◆ **Data for this task**:
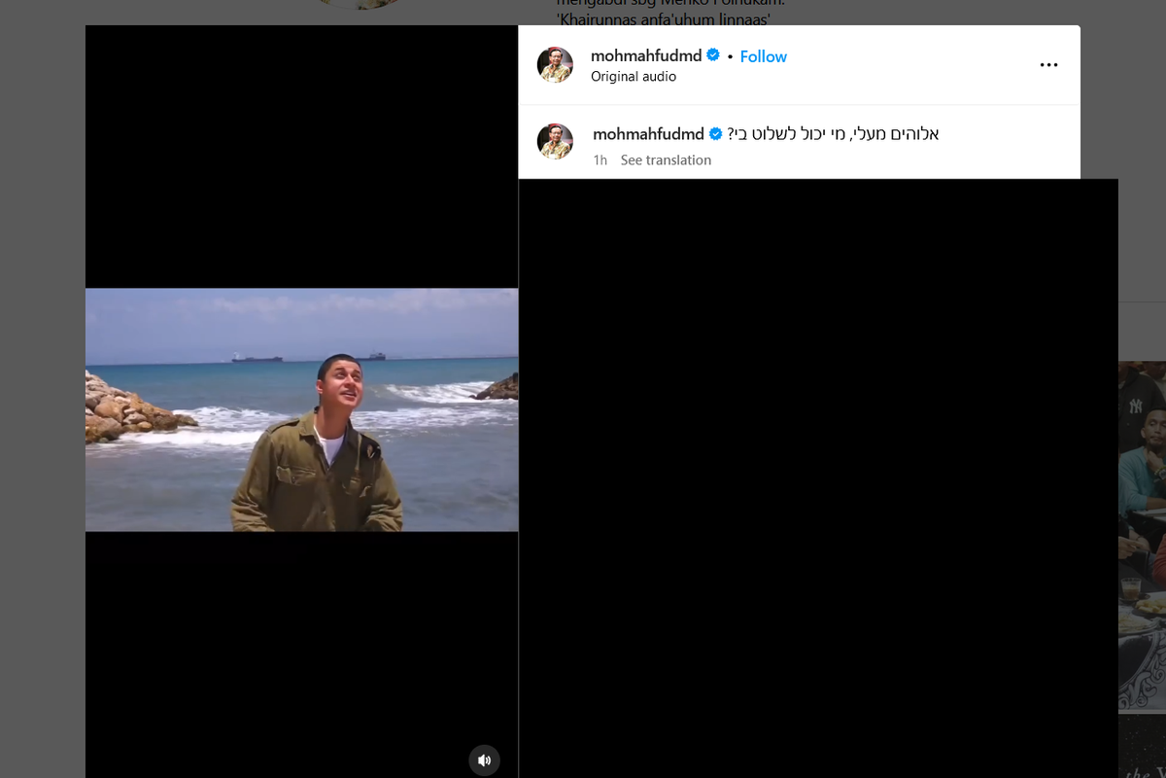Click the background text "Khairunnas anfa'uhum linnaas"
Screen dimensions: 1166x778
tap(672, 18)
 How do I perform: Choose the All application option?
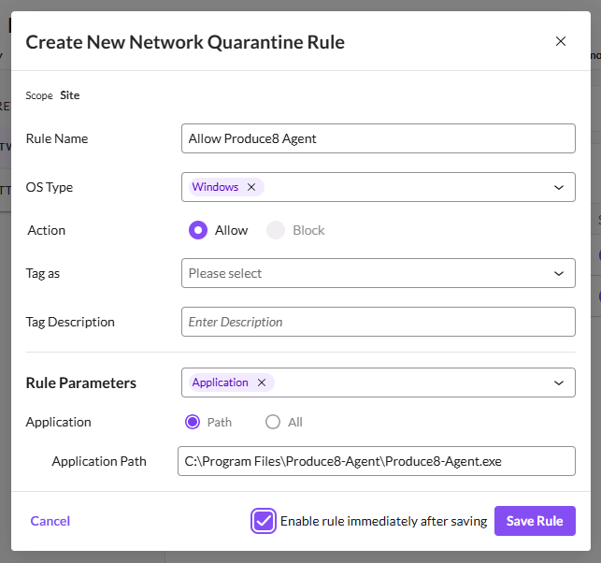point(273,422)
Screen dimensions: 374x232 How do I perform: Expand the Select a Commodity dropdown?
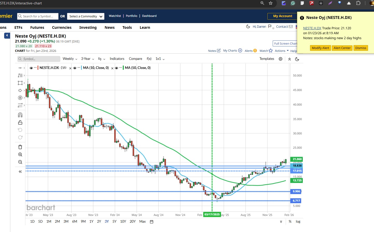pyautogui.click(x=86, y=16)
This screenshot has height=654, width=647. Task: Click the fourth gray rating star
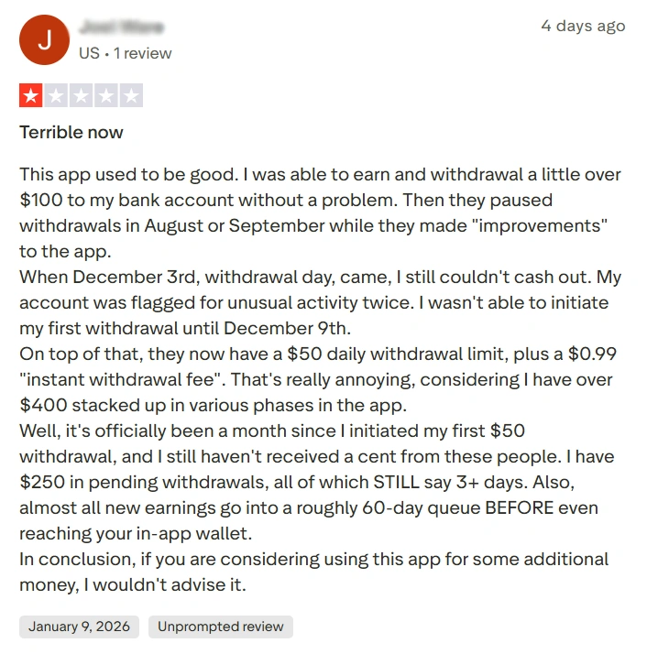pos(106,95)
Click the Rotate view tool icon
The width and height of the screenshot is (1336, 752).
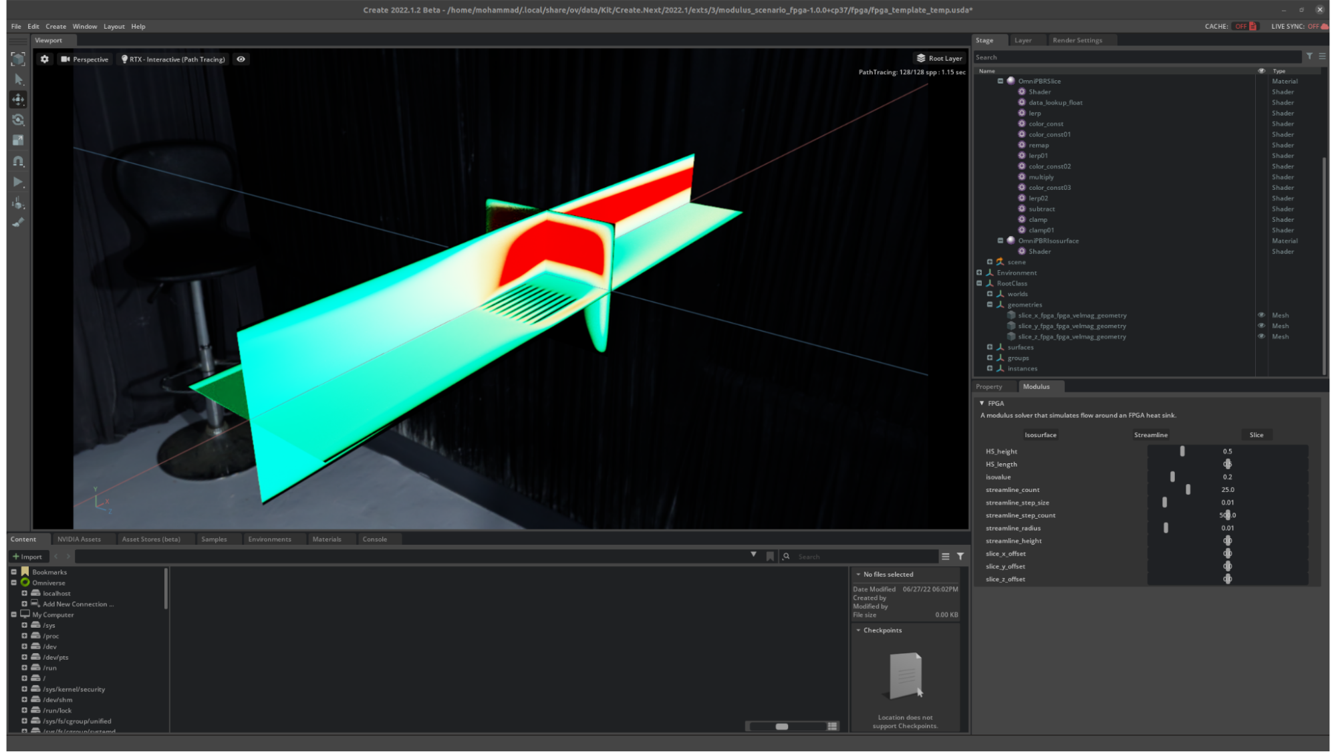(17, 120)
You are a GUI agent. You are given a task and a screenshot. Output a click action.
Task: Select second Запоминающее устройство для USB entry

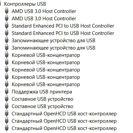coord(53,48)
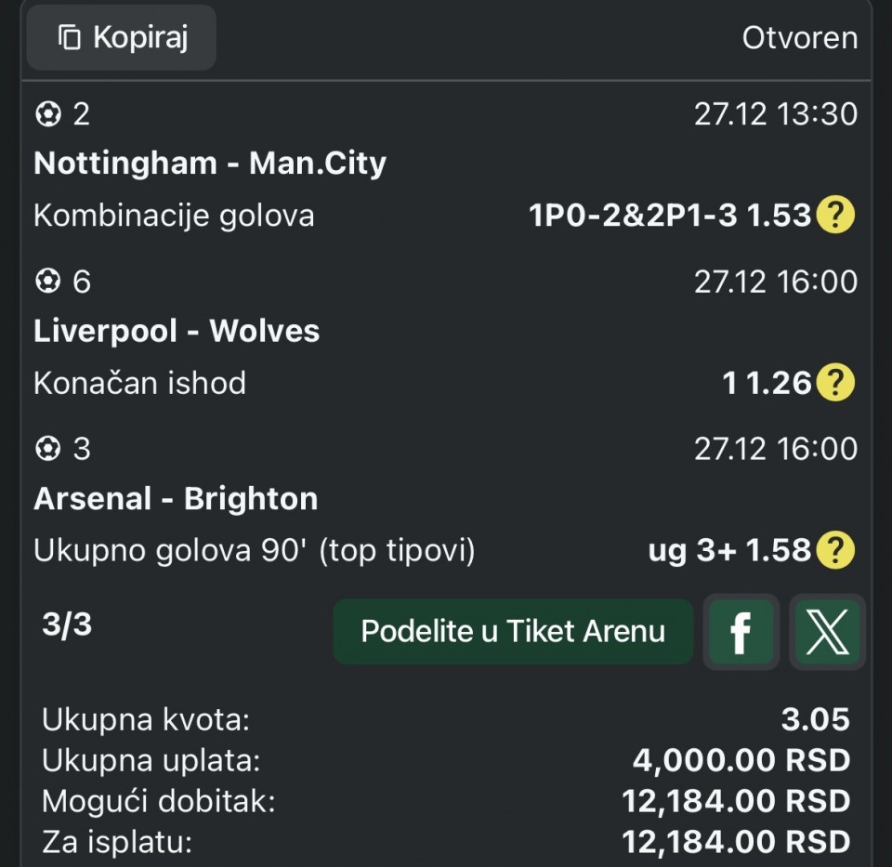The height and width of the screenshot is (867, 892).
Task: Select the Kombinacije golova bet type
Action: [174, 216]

◆ **Exercise details**: Write out word for word the lines of the listing above from the line with "How do I perform: Choose" to the line with "Click the Rotate view tool icon", taking in both of those lines but no pictures.

◆ **Task result**:
 How do I perform: Choose the All application option?
point(273,422)
Screen dimensions: 374x232 How do I perform: Expand the Select a Commodity dropdown?
pyautogui.click(x=86, y=16)
This screenshot has height=654, width=647. Task: Click the fourth gray rating star
pos(106,95)
Click the Rotate view tool icon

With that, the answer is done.